President Clinton, who was informed of the radio signals within 30 minutes of their discovery, had no direct comment today. But White House Press Secretary Mike McCurry said that “the President is excited, but certainly hopeful of future contact with civilizations that are a little more, you know, cool.”

The news came as a shock to astronomers, most of whom believed that any existing civilization in outer space would in all likelihood be thousands of years hipper than ours. “At the very least,” said Leslie Dowes, Professor of Astrophysics at Harvard University, “we’d hoped the intelligences we’d discover could at least introduce us to other, more ’with-it’ civilizations in outer space.”

Such hopes seem dashed, at least temporarily, by the Palomar transmission. McGuire said that despite repeated scrutiny of the encoded signal, it has not been found to contain any references to sports or cars.

“Apparently, the alien life forms who composed this broadcast had never even been picked in gym class, let alone gone to state in junior varsity,” McGuire said. “If the alien’s civilization does have cheerleaders, which I doubt, I’m convinced they’d never even be able to work up the nerve to talk to them.”

“In fact,” McGuire added, “it may be due to lack of friends at home that these aliens beamed these signals to us in the first place, much in the same way losers here on Earth try to reach out to others and make friends by beaming messages over the Internet.”

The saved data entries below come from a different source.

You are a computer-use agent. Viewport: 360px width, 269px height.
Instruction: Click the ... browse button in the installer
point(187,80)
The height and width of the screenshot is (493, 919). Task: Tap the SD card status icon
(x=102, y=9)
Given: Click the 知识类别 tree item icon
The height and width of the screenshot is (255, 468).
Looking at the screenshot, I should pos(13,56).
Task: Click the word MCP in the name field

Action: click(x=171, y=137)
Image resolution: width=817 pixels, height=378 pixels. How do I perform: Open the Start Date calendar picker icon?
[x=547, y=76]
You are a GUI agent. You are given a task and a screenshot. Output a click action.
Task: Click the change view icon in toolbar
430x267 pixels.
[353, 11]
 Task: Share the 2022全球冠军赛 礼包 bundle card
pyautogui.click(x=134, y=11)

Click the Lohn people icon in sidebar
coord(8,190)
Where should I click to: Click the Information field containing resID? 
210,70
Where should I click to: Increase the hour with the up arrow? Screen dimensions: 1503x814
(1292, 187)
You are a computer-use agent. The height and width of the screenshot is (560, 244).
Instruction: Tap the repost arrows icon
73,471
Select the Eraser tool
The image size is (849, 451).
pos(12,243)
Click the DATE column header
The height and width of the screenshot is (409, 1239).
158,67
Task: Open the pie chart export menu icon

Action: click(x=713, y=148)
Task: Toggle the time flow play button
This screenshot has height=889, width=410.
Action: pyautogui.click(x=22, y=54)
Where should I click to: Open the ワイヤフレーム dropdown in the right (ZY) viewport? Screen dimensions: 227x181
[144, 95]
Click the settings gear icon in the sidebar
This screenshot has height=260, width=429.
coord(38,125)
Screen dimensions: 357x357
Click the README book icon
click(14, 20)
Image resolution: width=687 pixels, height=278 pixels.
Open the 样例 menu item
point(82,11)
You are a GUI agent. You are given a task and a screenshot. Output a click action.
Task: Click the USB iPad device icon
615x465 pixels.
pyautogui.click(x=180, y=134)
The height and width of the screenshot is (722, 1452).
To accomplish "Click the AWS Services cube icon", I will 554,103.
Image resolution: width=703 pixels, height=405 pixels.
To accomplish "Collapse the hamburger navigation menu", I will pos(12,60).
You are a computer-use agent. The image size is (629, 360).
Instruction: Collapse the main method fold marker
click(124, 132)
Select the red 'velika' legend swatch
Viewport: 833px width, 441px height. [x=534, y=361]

Particularly distressing to many was the relative proximity of the broadcast source. “50,000 light years is, from a galactic standpoint, around the corner,” said Dr. Richard Gray of the Extraterrestrial Intelligence Foun-dation. “In the cosmic cafeteria, they’re sitting right at our table. It’s totally embarrassing. Even if we ignore them, who’s to say they won’t keep transmitting to us? And if there are other lifeforms out there, they may actually think we’re friends.”

According to Gray, the earth’s only hope is to find the aliens an equally uncool friend. “Recent spectroscopic scans of the opposite end of the Milky Way show possible evidence of low-frequency debate club activity. That’s extremely promising.”